## Tag `00EO`

Chapter 10: Commutative Algebra > Section 10.23: More glueing results

**Zariski-local properties of modules and algebras**

Lemma 10.23.2. Let $R$ be a ring. Let $M$ be an $R$-module. Let $S$ be an $R$-algebra. Suppose that $f_1, \ldots, f_n$ is a finite list of elements of $R$ such that $\bigcup D(f_i) = \mathop{\rm Spec}(R)$ in other words $(f_1, \ldots, f_n) = R$.

- If each $M_{f_i} = 0$ then $M = 0$.
- If each $M_{f_i}$ is a finite $R_{f_i}$-module, then $M$ is a finite $R$-module.
- If each $M_{f_i}$ is a finitely presented $R_{f_i}$-module, then $M$ is a finitely presented $R$-module.
- Let $M \to N$ be a map of $R$-modules. If $M_{f_i} \to N_{f_i}$ is an isomorphism for each $i$ then $M \to N$ is an isomorphism.
- Let $0 \to M'' \to M \to M' \to 0$ be a complex of $R$-modules. If $0 \to M''_{f_i} \to M_{f_i} \to M'_{f_i} \to 0$ is exact for each $i$, then $0 \to M'' \to M \to M' \to 0$ is exact.
- If each $R_{f_i}$ is Noetherian, then $R$ is Noetherian.
- If each $S_{f_i}$ is a finite type $R$-algebra, so is $S$.
- If each $S_{f_i}$ is of finite presentation over $R$, so is $S$.

Proof.We prove each of the parts in turn.

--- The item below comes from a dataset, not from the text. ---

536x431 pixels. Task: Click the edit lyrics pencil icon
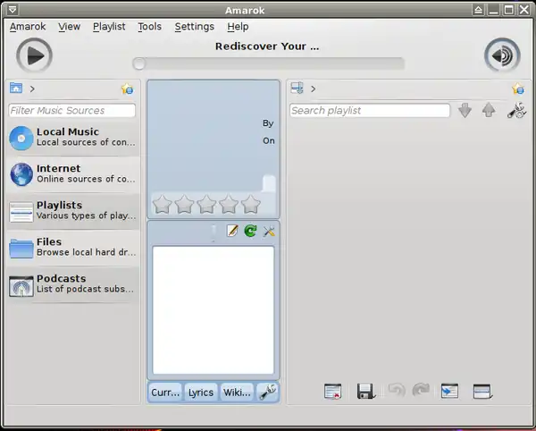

- By Proposition 10.9.10 this implies $M_\mathfrak p = 0$ for all $\mathfrak p \in \mathop{\rm Spec}(R)$, so we conclude by Lemma 10.23.1.
- For each $i$ take a finite generating set $X_i$ of $M_{f_i}$. Without loss of generality, we may assume that the elements of $X_i$ are in the image of the localization map $M \rightarrow M_{f_i}$, so we take a finite set $Y_i$ of preimages of the elements of $X_i$ in $M$. Let $Y$ be the union of these sets. This is still a finite set. Consider the obvious $R$-linear map $R^Y \rightarrow M$ sending the basis element $e_y$ to $y$. By assumption this map is surjective after localizing at an arbitrary prime ideal $\mathfrak p$ of $R$, so it surjective by Lemma 10.23.1 and $M$ is finitely generated.
- By (2) we have a short exact sequence $$ 0 \rightarrow K \rightarrow R^n \rightarrow M \rightarrow 0 $$ Since localization is an exact functor and $M_{f_i}$ is finitely presented we see that $K_{f_i}$ is finitely generated for all $1 \leq i \leq n$ by Lemma 10.5.3. By (2) this implies that $K$ is a finite $R$-module and therefore $M$ is finitely presented.
- By Proposition 10.9.10 the assumption implies that the induced morphism on localizations at all prime ideals is an isomorphism, so we conclude by Lemma 10.23.1.
- By Proposition 10.9.10 the assumption implies that the induced sequence of localizations at all prime ideals is short exact, so we conclude by Lemma 10.23.1.
- We will show that every ideal of $R$ has a finite generating set: For this, let $I \subset R$ be an arbitrary ideal. By Proposition 10.9.12 each $I_{f_i} \subset R_{f_i}$ is an ideal. These are all finitely generated by assumption, so we conclude by (2).
- For each $i$ take a finite generating set $X_i$ of $S_{f_i}$. Without loss of generality, we may assume that the elements of $X_i$ are in the image of the localization map $S \rightarrow S_{f_i}$, so we take a finite set $Y_i$ of preimages of the elements of $X_i$ in $S$. Let $Y$ be the union of these sets. This is still a finite set. Consider the algebra homomorphism $R[X_y]_{y \in Y} \rightarrow S$ induced by $Y$. Since it is an algebra homomorphism, the image $T$ is an $R$-submodule of the $R$-module $S$, so we can consider the quotient module $S/T$. By assumption, this is zero if we localize at the $f_i$, so it is zero by (1) and therefore $S$ is an $R$-algebra of finite type.
- By the previous item, there exists a surjective $R$-algebra homomorphism $R[X_1,...,X_n] \rightarrow S$. Let $K$ be the kernel of this map. This is an ideal in $R[X_1,..X_n]$, finitely generated in each localization at $f_i$. Since the $f_i$ generate the unit ideal in $R$, they also generate the unit ideal in $R[X_1,...,X_n]$, so an application of (2) finishes the proof.
$\square$

The code snippet corresponding to this tag is a part of the file `algebra.tex` and is located in lines 4145–4169 (see updates for more information).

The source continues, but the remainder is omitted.